# Phishing Emails ...



## Rhisiart (Jan 28, 2018)

I know Bob's Place is mainly for light stuff but I didn't know where else to ask this question.

I am getting up to 20 phishing emails a day from China. I know they are from China because if I hover the mouse over one of the bogus links in the email I can see that if I clicked on the link I would be taken to a site in China (having looked up these addresses on the Whois Database).

The emails really look like they are from genuine companies, such as Google, Facebook and delivery companies like FedEx. The quality of the emails are very good (i.e. they look very convincing), but when checking the senders email addresses I see that the scammers have used stolen addresses from genuine email accounts.

Therefore I do not know how to block these emails using filters, because clearly if I attempted to block each one of what looks like a genuine email address it would take a very long time.

I have included a screenshot of one of these scammers.

Does anyone have or had a similar problem and have any suggestions as to how to deal with them?


----------



## Cheryl (Jan 28, 2018)

I moved your post so more people will see it. 

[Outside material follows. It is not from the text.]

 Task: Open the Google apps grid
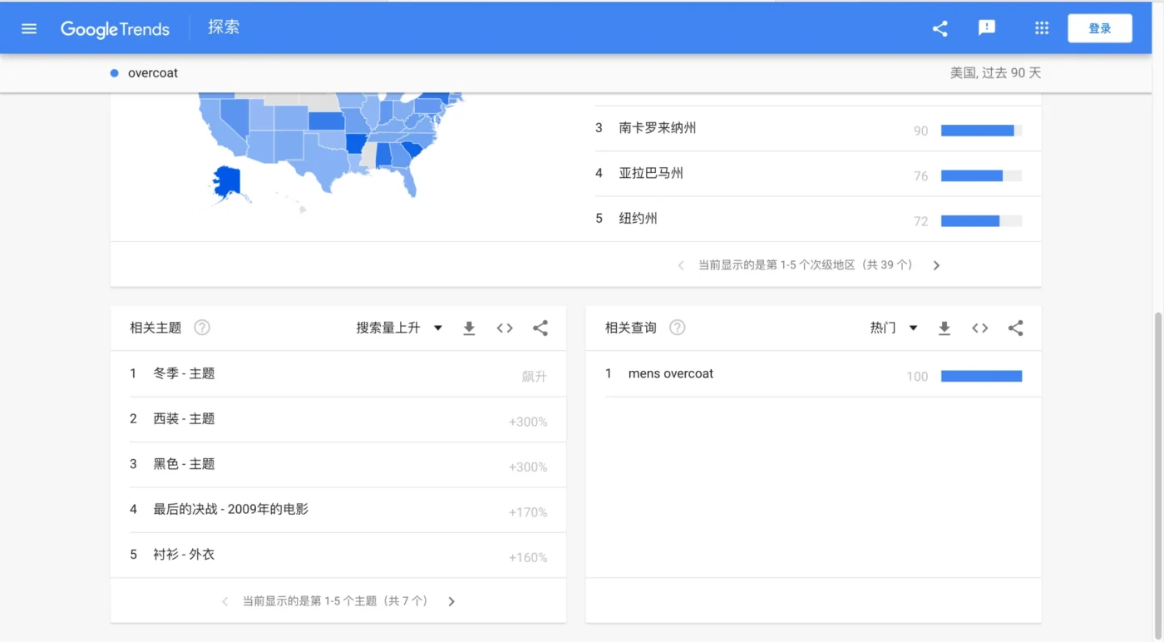point(1041,28)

You are smart to hover over the links to check out the real url. I get similar spam, but I don’t filter them. I just give it the thumbs down junk status in Mail, then delete. These emails are just like those spam phone calls that fake the incoming phone number. They change the 'from email' daily (if not hourly) and keep trying to get a sucker. You would be spending much of your time setting up filters - or figuring out what to filter only to get more because the spammers will change their set up. 

I don’t bother with the unsubscribe link either - if there is one. That just tells them they have a live person reading their emails. Just delete. 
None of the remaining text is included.